Boot order _WILL _be in the BIOS somewhere.


----------



## JohnthePilot (Mar 30, 2006)

For information on how to get into your BIOS, have a look at this link.


----------



## poscaman (Jan 21, 2007)

stirling said:


> 'fraid not. Boot order is determined by the BIOS. By the time you get a command prompt an OS has already booted and it's that OS that is providing the prompt.
> 
> Boot order _WILL _be in the BIOS somewhere.


there are some tools with them u can get access to BIOS while working at windows
(my acer laptop has these tools)
pls give us your BIOS version/type,maybe we can help

also,there is no way u can't change the boot order!!


----------



## stirling (Jan 10, 2007)

Hi PATRINOS06

Don't understand why you've quoted me here.


----------



## poscaman (Jan 21, 2007)

stirling said:


> Hi PATRINOS06
> 
> Don't understand why you've quoted me here.


'cause i agree with the second one you say


----------



## lungsucker (Jan 8, 2007)

hardware.mcse.ms/archive17-2005-12-265626.html 
Hey guys i have enclosed this link. it seems im not the only one with the problem.
any suggestions?

heres another persons link
hardware.mcse.ms/archive17-2004-9-71395.html
different years, still the same problem


----------



## stirling (Jan 10, 2007)

we need to be clear what we're talking about here. Some older BIOSs don't support booting from CD. i.e. they'll only boot (for example) from floppy and HD.

Also some (OS) CDs arn't bootable regardless of whether the BIOS can boot CDs or not. Some distributions of Linux (particularly older one's) are like this and have the boot loader (for the install) on floppy.

These are different issues from changing the boot order in the BIOS.

It may be that your BIOS is a) not capable of booting CDs and b) old enough that the boot order is fixed. i.e. floppy then HD period.

The links you gave all refer to compaq - can you give us _your _make and version etc.


----------



## lungsucker (Jan 8, 2007)

yes, its also a compaq. model 5130 presario. I did a search on ask.com for "changing boot order on a compaq", these links were what if found. When you say old , what is old in your terms. my puter is about 8 years old and running great.
bios is vendor- compaq, version 686I4 256kb. I got this from freshdiagnose. pretty cool tool. oh, yeah bios date--5/18/99


----------



## stirling (Jan 10, 2007)

Personally I'd class 8 years as ooooold:smile:

OK FWIW I don't know this model but from what you've said and from reading the links you supplied I'd _guess _that your machine actually _doesn't_ let you change the boot order. It seems to be common for this era of compaq machines not to provide this facility.

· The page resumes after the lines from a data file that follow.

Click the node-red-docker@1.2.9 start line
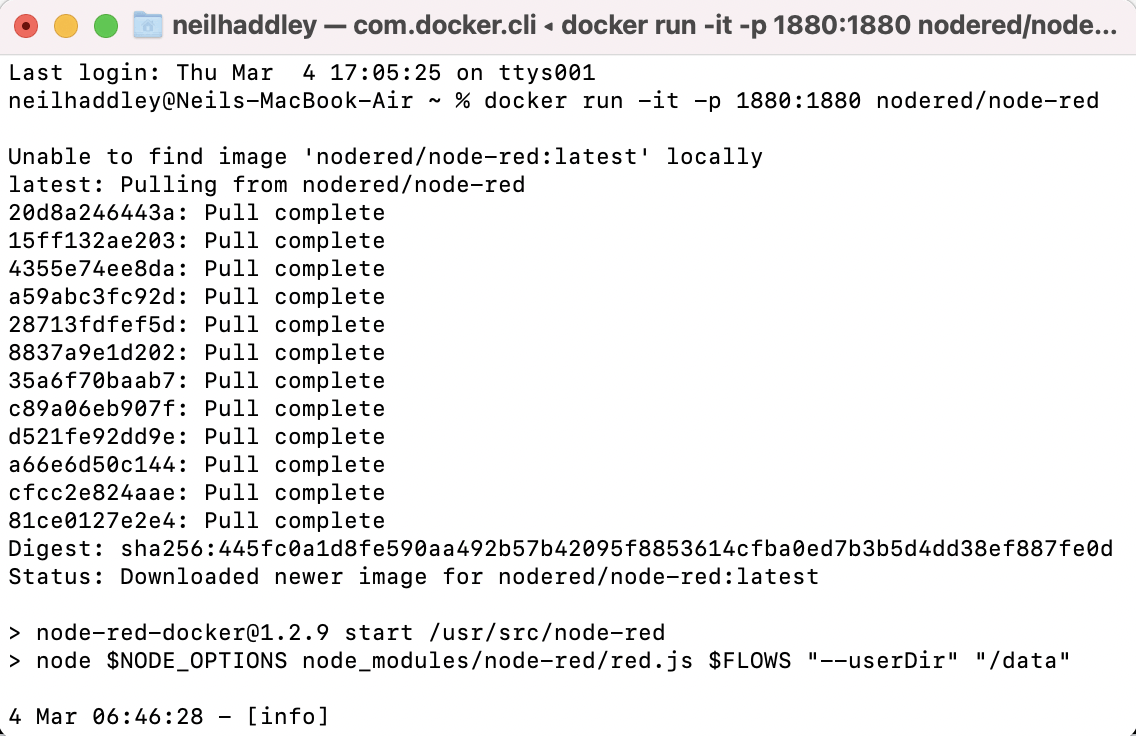Image resolution: width=1136 pixels, height=736 pixels. 336,633
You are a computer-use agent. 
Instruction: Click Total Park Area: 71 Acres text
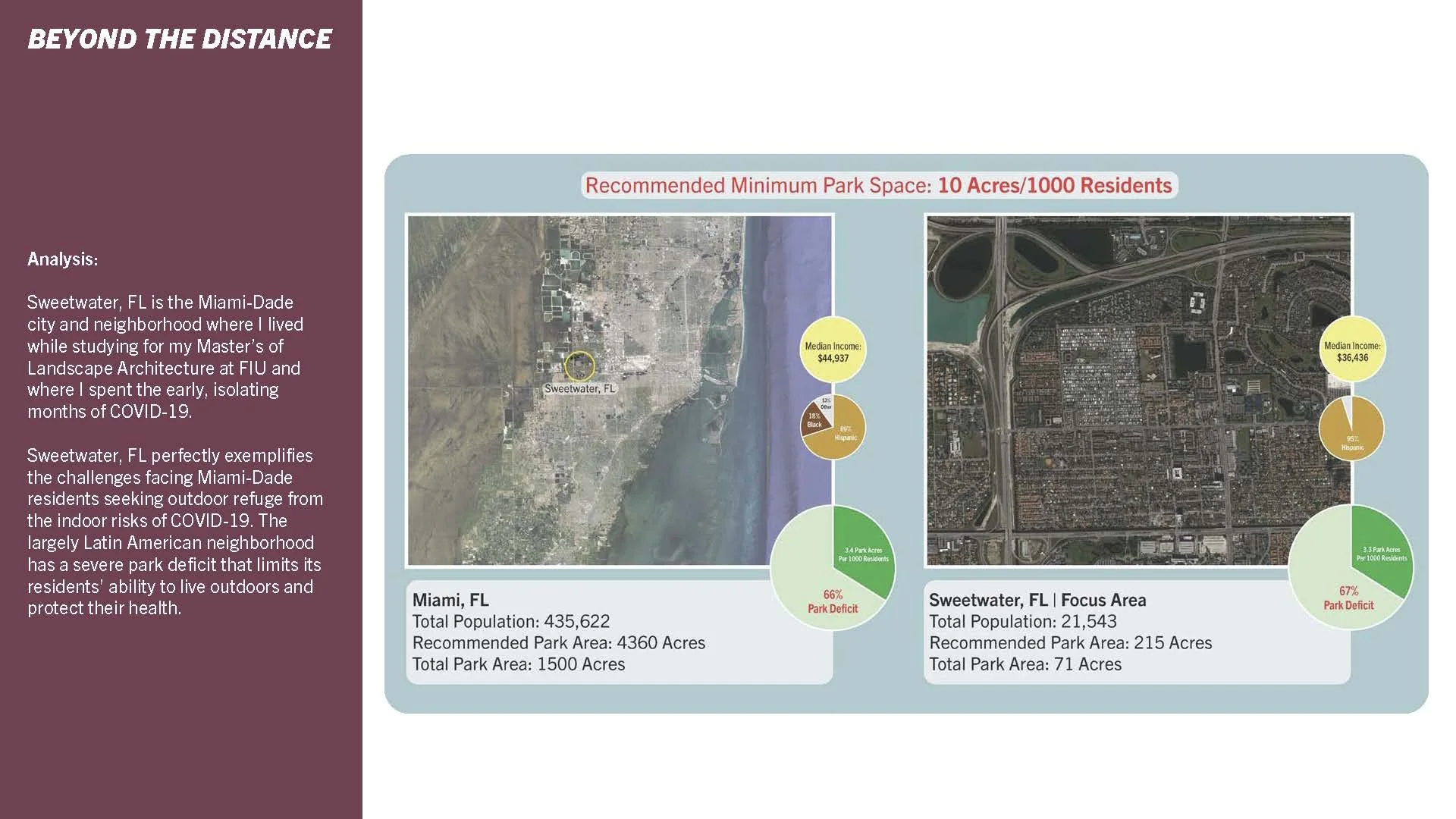1025,664
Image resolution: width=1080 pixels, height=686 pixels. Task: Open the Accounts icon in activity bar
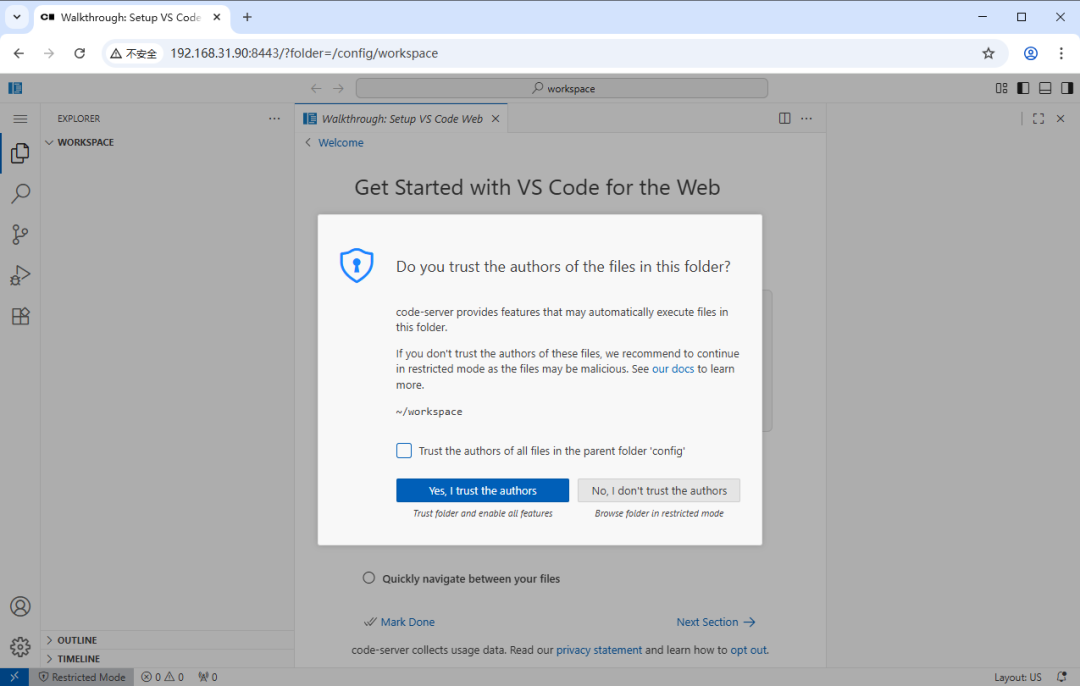click(20, 606)
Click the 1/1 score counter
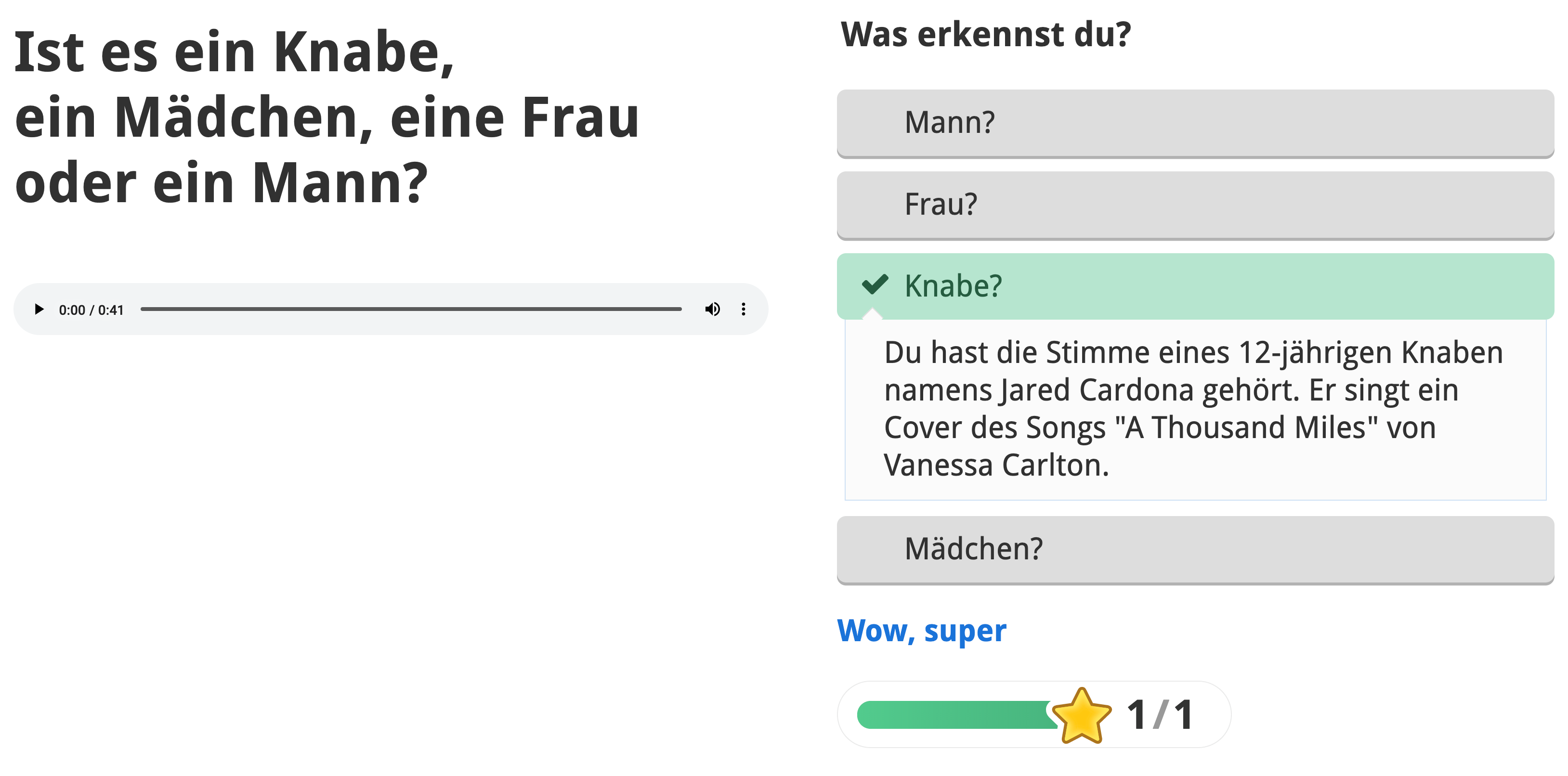This screenshot has width=1568, height=776. pos(1160,714)
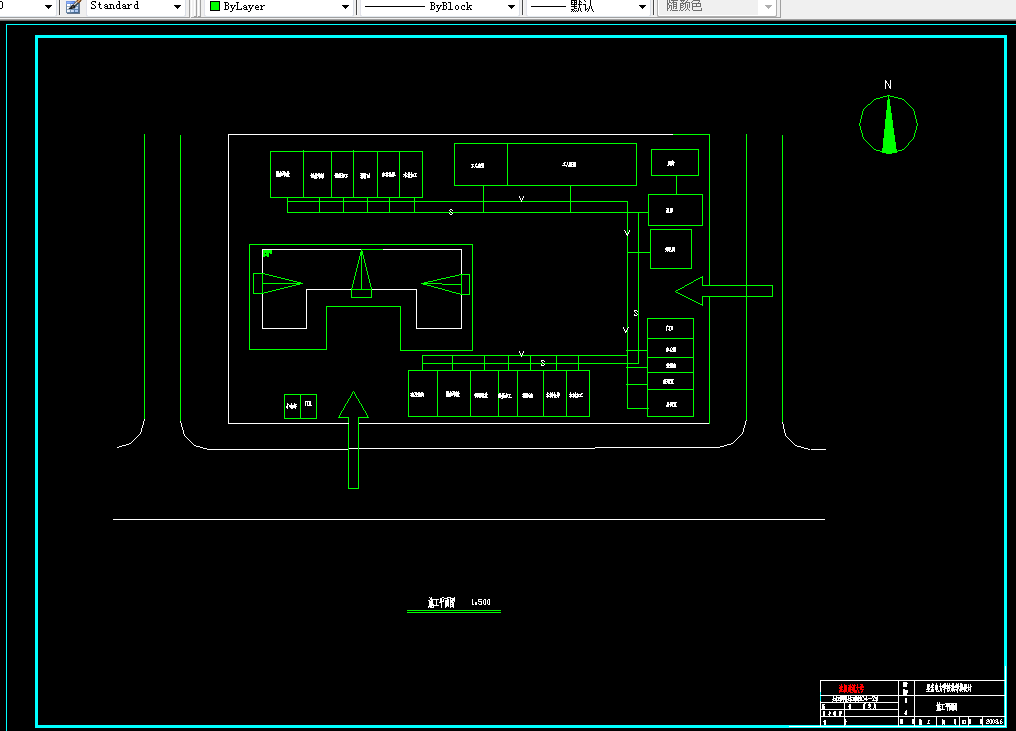
Task: Click the N label above compass
Action: 888,85
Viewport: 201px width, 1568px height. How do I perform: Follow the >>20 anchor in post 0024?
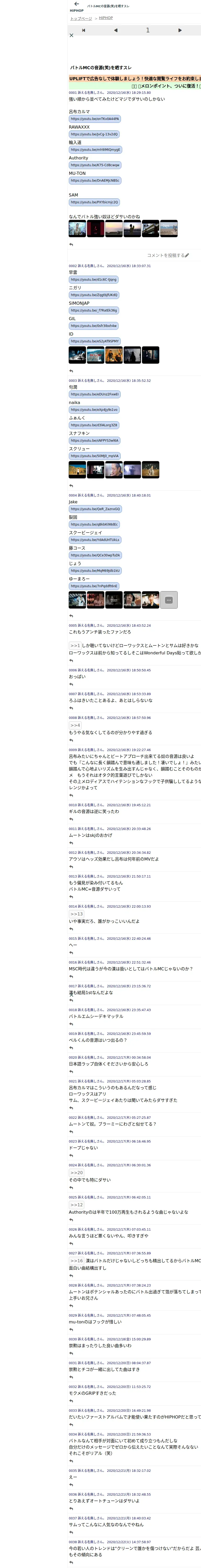coord(76,1172)

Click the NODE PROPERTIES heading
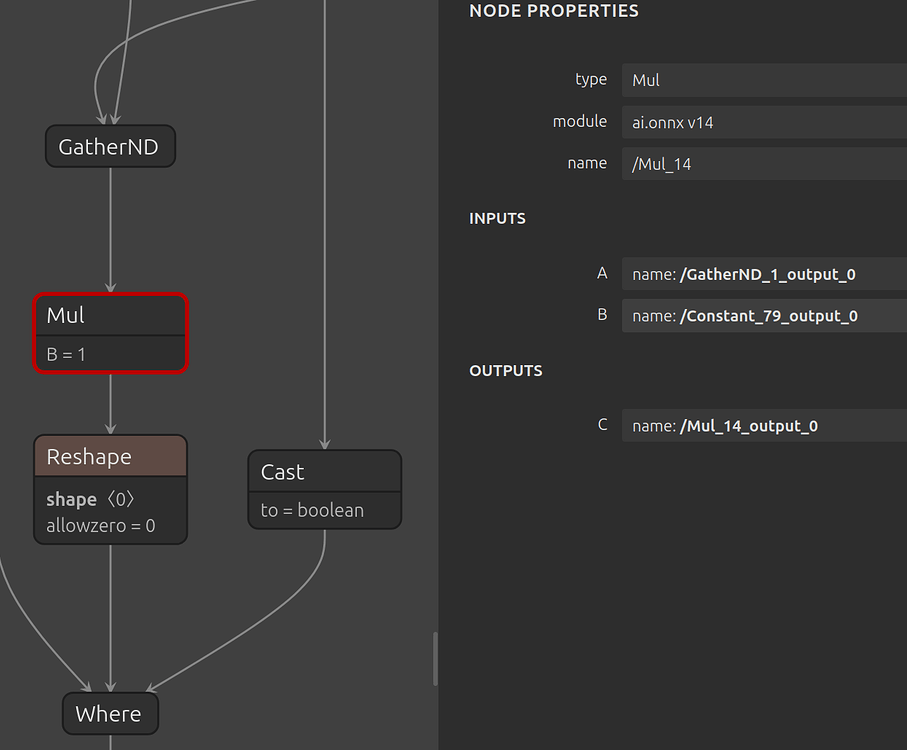554,11
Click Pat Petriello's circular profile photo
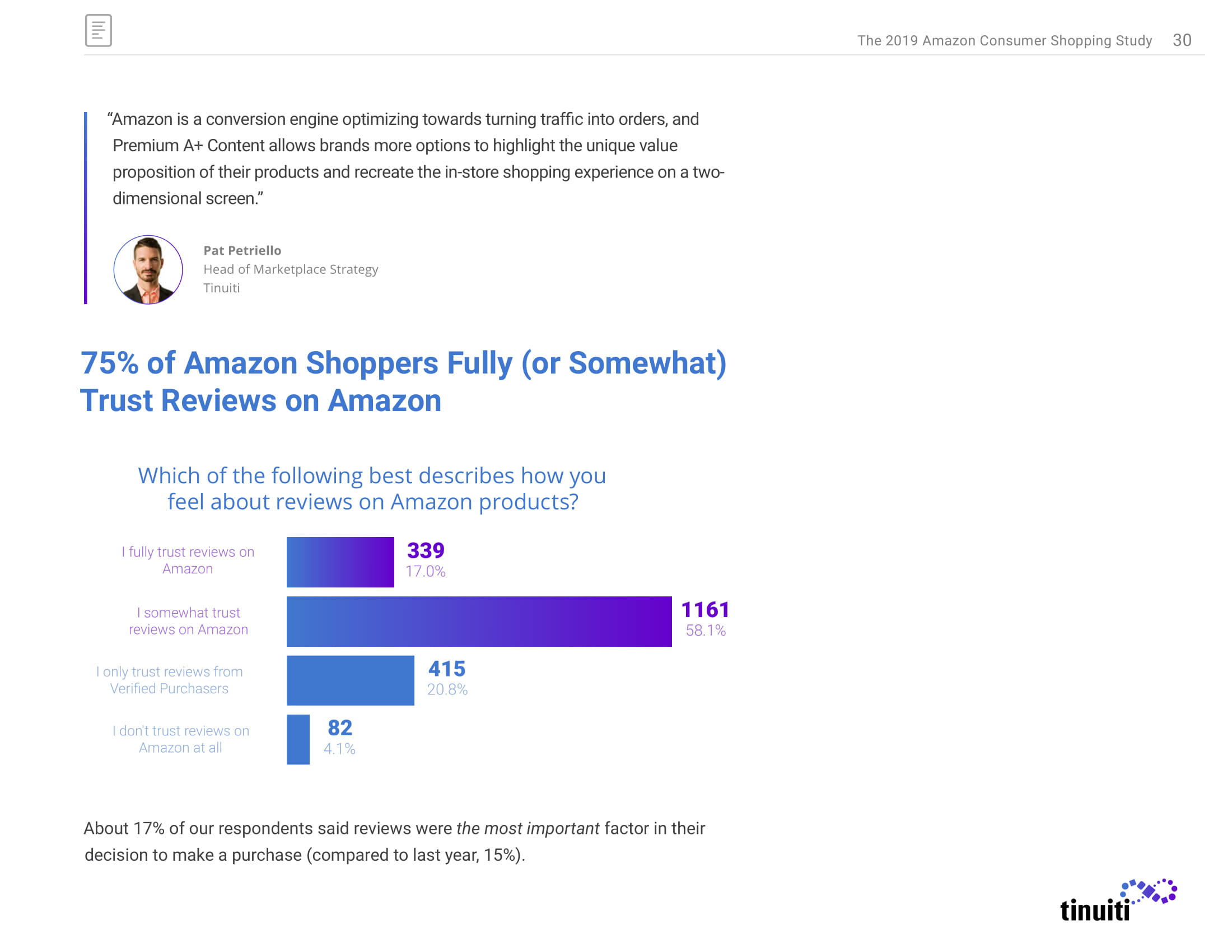 click(148, 269)
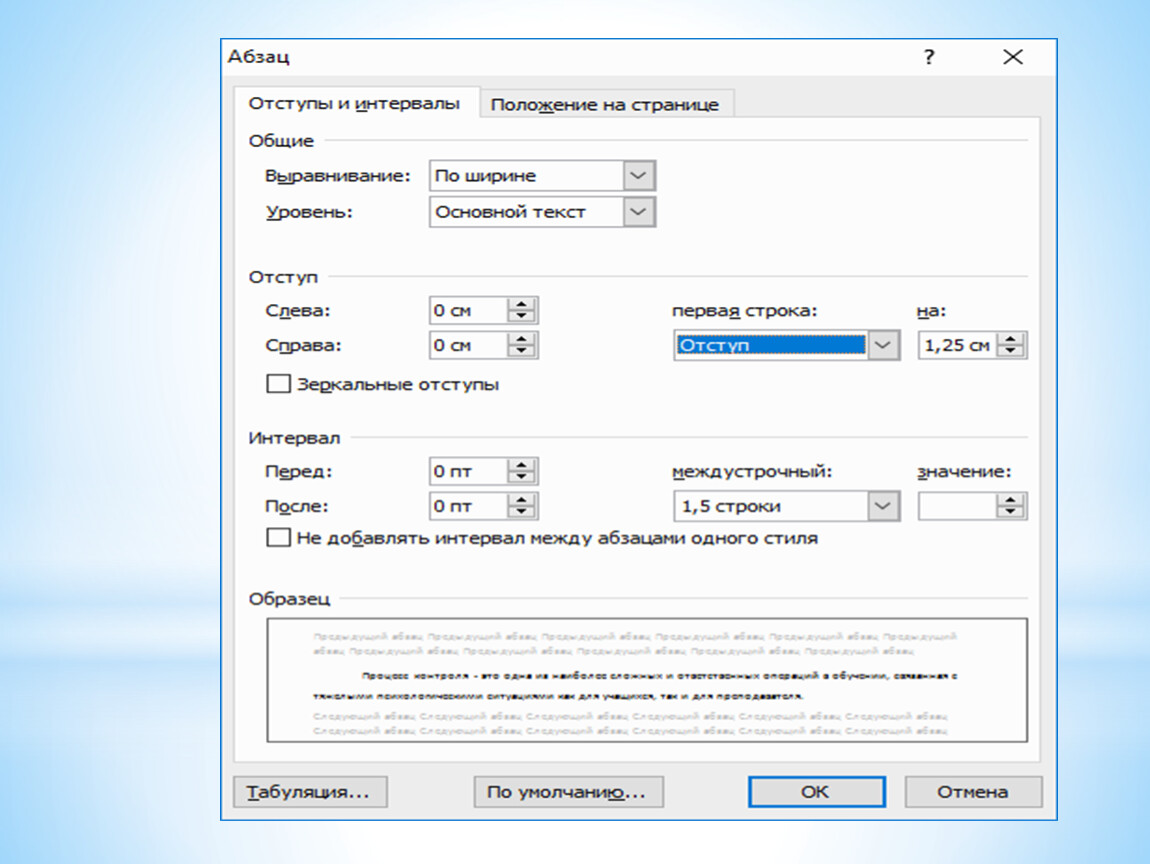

Secondly I'd guess that even if you could (change the order) it would be between floppy and HD only i.e. it wouldn't offer you the option to boot from CD because of it's age.

I've had a quick google to see if you could upgrade the BIOS but HP/(Compaq) don't appear to offer anything for your machine. That age thing again probably.

Again FWIW I had this problem with an old (about 5 years) Award BIOS. Similar to you with knoppix, I wanted to boot the so-called 'linux brain dead install for emc" CD but although I could happily change the boot order between floppy and HD it just didn't give me the option of CD. I was told there may be a BIOS upgrade but quote "at 5 years old you should probably consider a new(er) machine..."

That all said - here's a quote from the knoppix page:

"To start the CD, set up the BIOS of your computer to boot off the CD, put the CD in the drive, and power up the computer. *If your computer doesn't support this option, you have to use a boot disk. You can create this disk from the image in KNOPPIX/boot.img on the CD.*"

So I guess all is not lost.


----------



## poscaman (Jan 21, 2007)

why don't you use a bootable floppy?load DOS and start knoppix from the console


----------



## JohnthePilot (Mar 30, 2006)

Hi,
Glad to see Sterling and Patrinos are on your case. Hope you get the problem sorted out between you.



lungsucker said:


> hardware.mcse.ms/archive17-2005-12-265626.html
> Hey guys i have enclosed this link. it seems im not the only one with the problem.
> any suggestions?
> 
> ...


For future reference, would you please try and paste links in? http://hardware.mcse.ms/archive17-2005-12-265626.html is easier to follow than hardware.mcse.ms/archive17-2005-12-265626.html 
Regards,
Pilot.


----------



## esam (Feb 7, 2007)

mmmmmm


----------